## Requirement:
Only the lines from the one with "Given: Go to the search component" through the final line below belong in the answer, copied exactly and without pictures.

── Data for this exercise

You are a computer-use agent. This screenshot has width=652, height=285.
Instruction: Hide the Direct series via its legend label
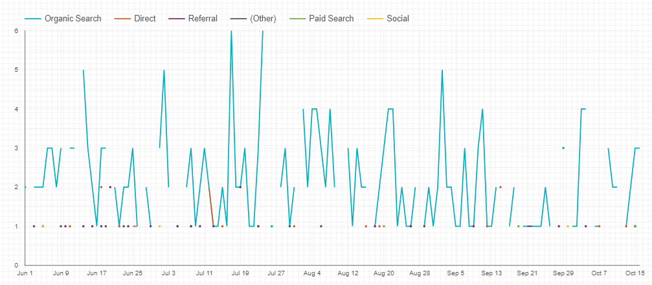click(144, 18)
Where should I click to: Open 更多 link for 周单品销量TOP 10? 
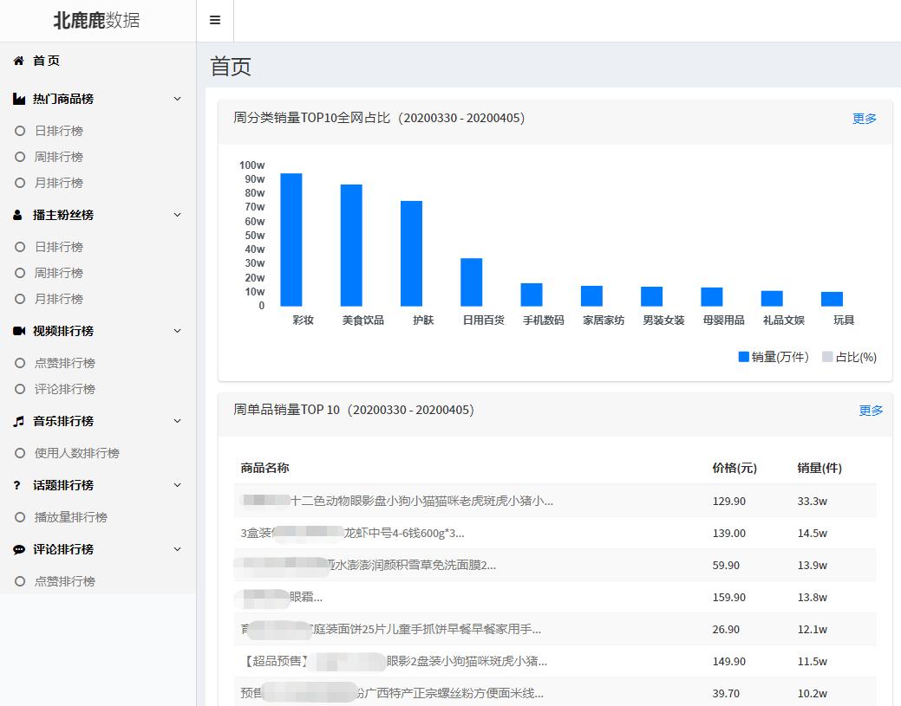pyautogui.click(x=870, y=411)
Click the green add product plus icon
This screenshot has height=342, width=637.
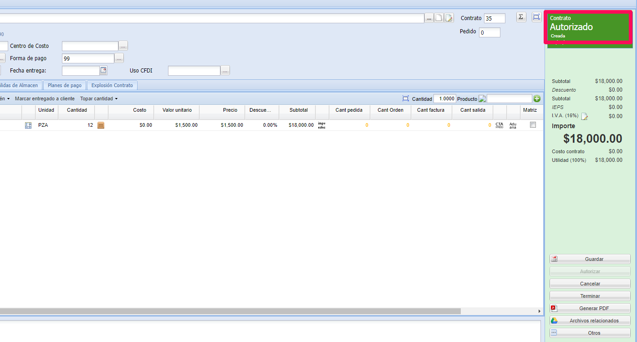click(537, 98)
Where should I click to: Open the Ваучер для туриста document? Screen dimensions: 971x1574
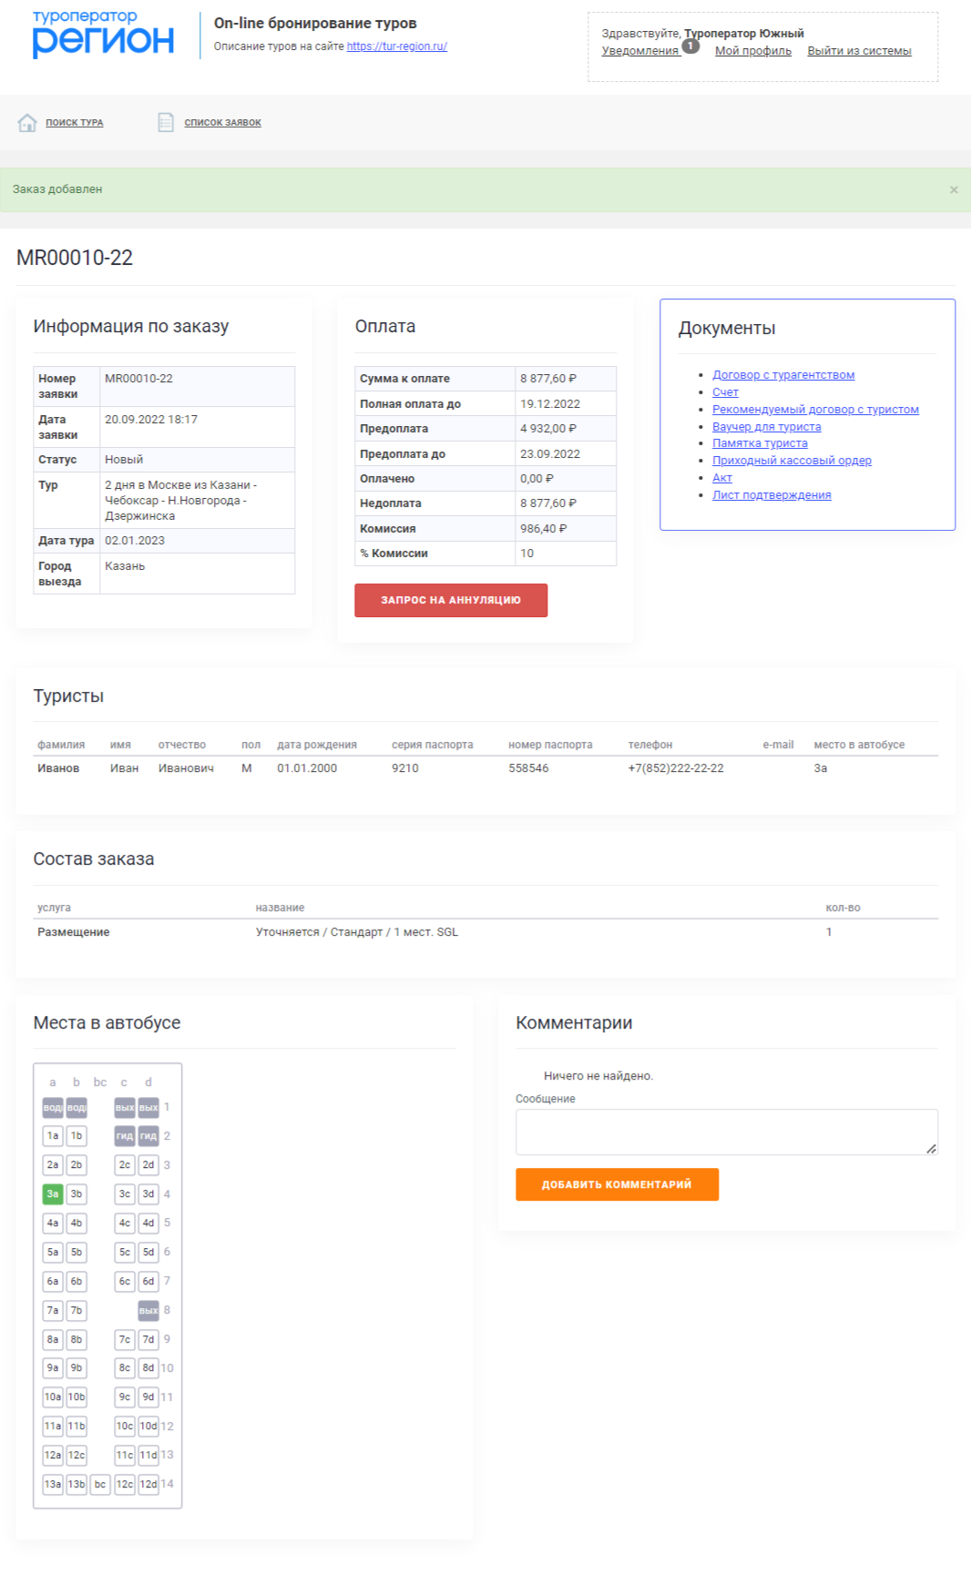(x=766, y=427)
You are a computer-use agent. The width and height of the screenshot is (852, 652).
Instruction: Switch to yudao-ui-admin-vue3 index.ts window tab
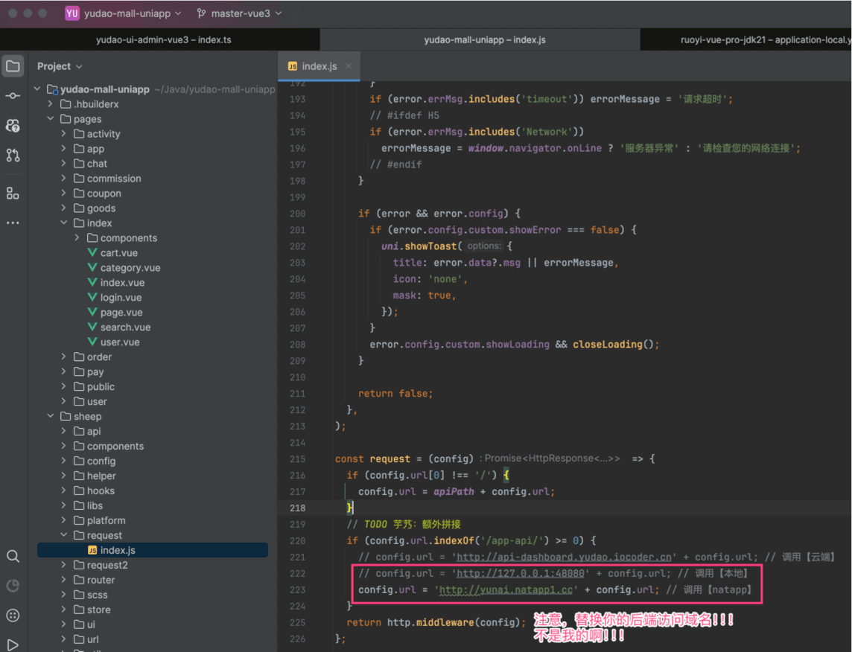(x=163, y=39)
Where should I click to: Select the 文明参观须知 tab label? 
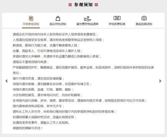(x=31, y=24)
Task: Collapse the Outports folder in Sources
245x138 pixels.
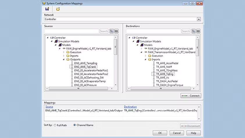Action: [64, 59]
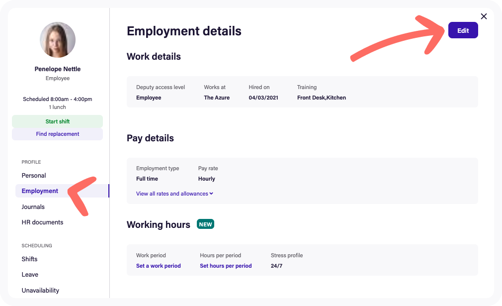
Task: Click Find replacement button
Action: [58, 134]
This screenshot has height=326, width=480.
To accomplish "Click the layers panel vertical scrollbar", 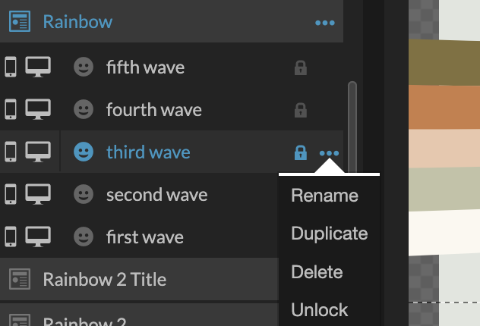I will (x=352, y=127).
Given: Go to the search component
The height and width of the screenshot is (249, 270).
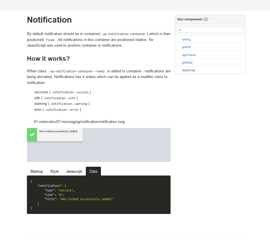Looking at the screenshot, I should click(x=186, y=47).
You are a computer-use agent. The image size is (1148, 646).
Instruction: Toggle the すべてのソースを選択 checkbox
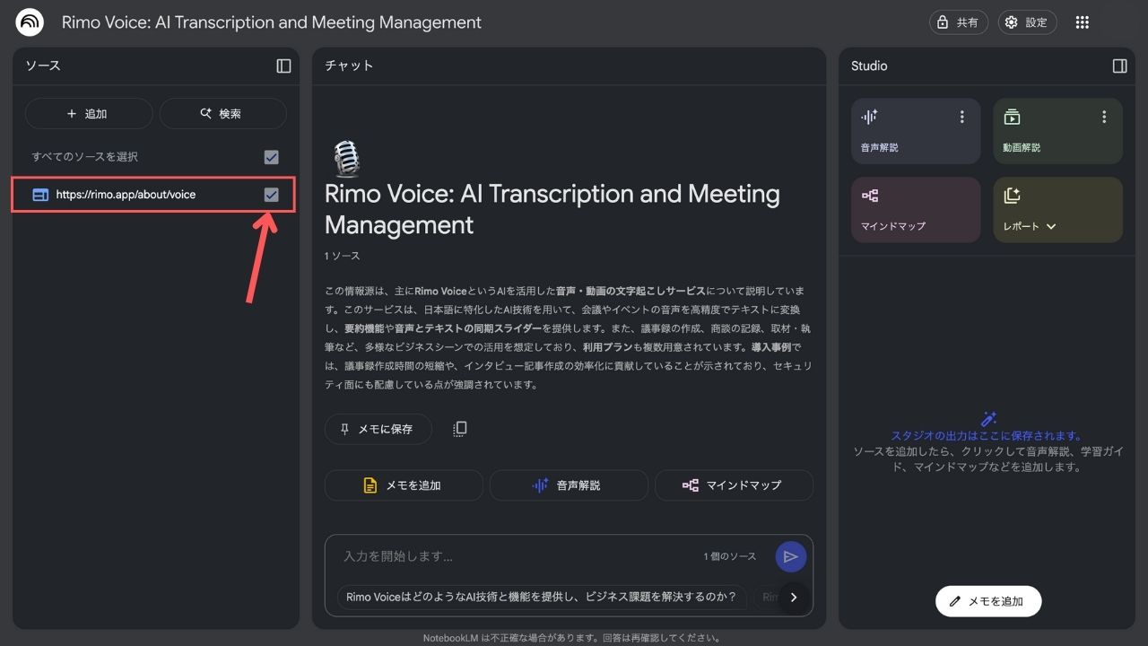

────

## Problem solution:
Given: Go to the search component
The height and width of the screenshot is (249, 270).
Looking at the screenshot, I should click(x=186, y=47).
You are a computer-use agent. The image size is (1148, 646).
Instruction: Toggle the すべてのソースを選択 checkbox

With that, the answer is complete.